Neurologists, pathologists, electrical engineers and other second-guessers as to how it feels to be killed in the Florida electric chair appeared before Circuit Judge A.C. Soud to help the majesty of the law determine if it is cruel and unusual punishment to electrocute Leo Jones, convicted of shooting a Jacksonville policeman to death in the back of the head from ambush 16 years ago.
The proceedings were occasioned by flame extruding from the face mask of Pedro Medina, the slayer of an elementary school teacher, in March.
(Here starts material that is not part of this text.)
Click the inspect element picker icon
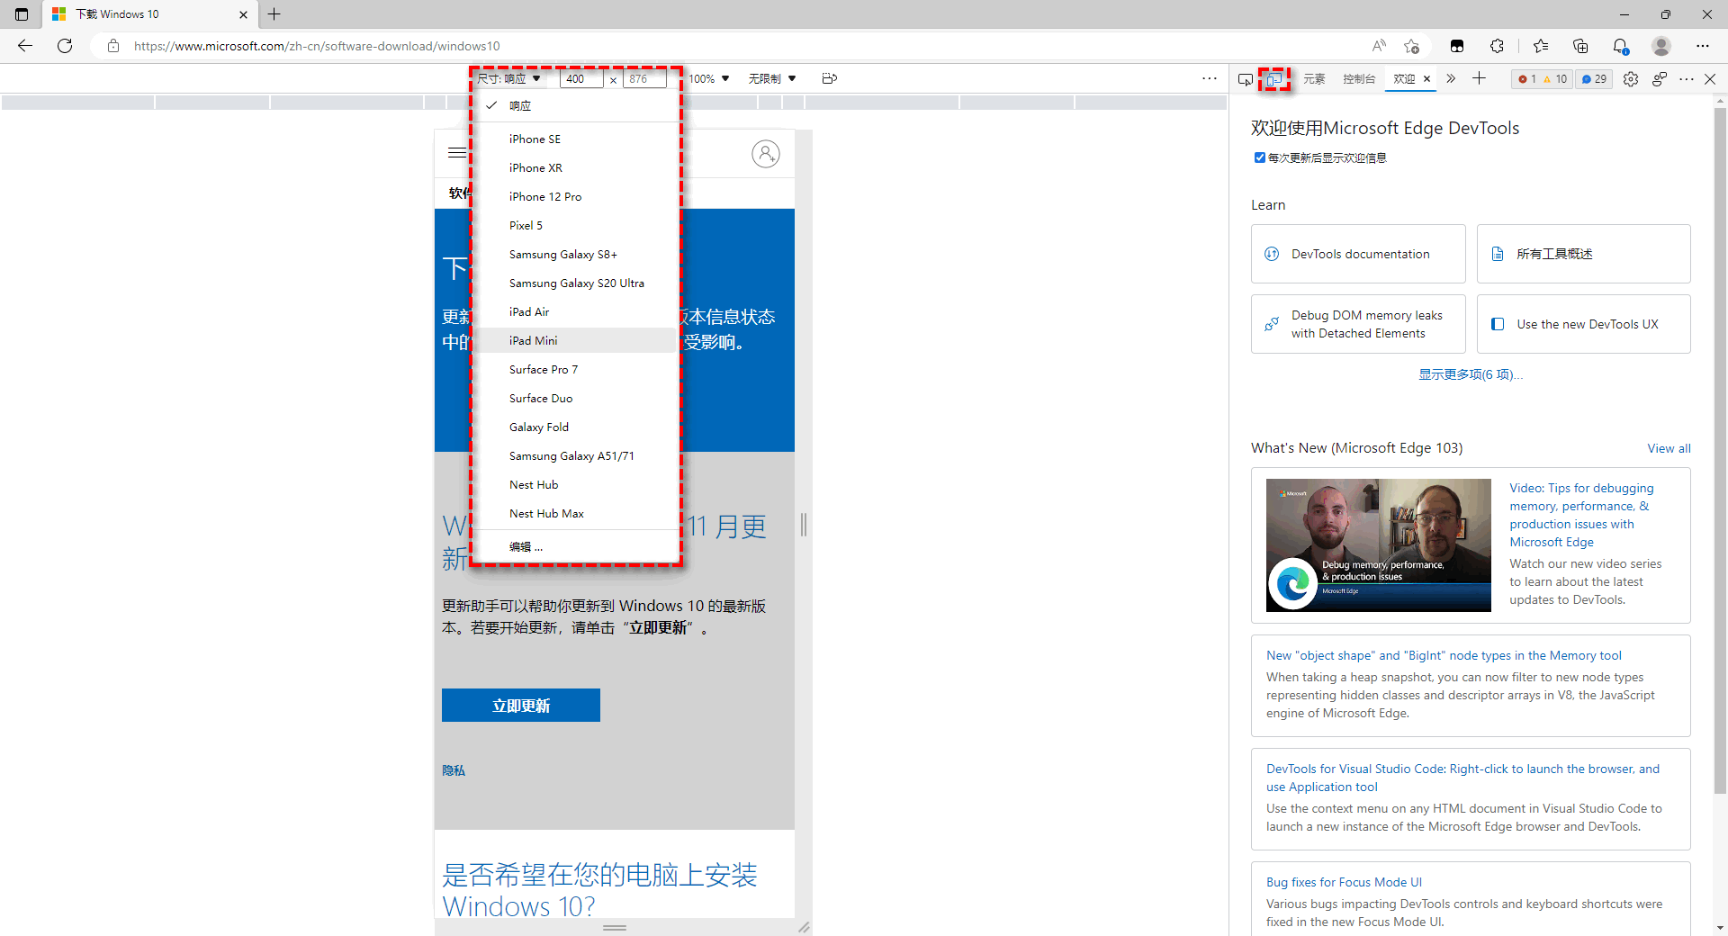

Lawyers for the state and for Death Row inmates argued essentially whether execution hurts, the philosophical assumption being that it is bad if it does.
It is not a new argument.
Florida's electric chair was less than 7 years old when Jim Williams walked away under the aegis of cruel and unusual punishment. Williams, Putnam County wife-killer, may have been the only man to have escaped Old Sparky after actually warming it with his physical presence.
It was not a malfunction of the electric chair that spared Jim Williams. It was a malfunction of the man who was supposed to push the button, whoever that was.
Let us bear in mind that the Florida of 1930 was not marked by the political correctness of today. In a half-dozen years, 26 men had sat in the Florida chair and the apparatus had worked just fine, given the purpose for which it was intended. Williams was the 27th and when he was strapped in, he and all others concerned expected Old Sparky to proceed as usual.
Two Putnam County deputy sheriffs had gone to Raiford for the execution. Prison Superintendent J.S. Blitch signaled all was ready and told the deputies to pull the switch. For reasons lost to history, the deputies refused.
The reasons apparently were not benign. The first deputy said it was the second deputy's job, and the second deputy said it was the first deputy's job. Blitch started arguing with both the deputies, stating that he, Blitch, was the guy who was supposed to determine which deputy was supposed to do it and the deputies told Blitch whatever it was that Putnam County deputies told people with whom they disagreed to do in 1930.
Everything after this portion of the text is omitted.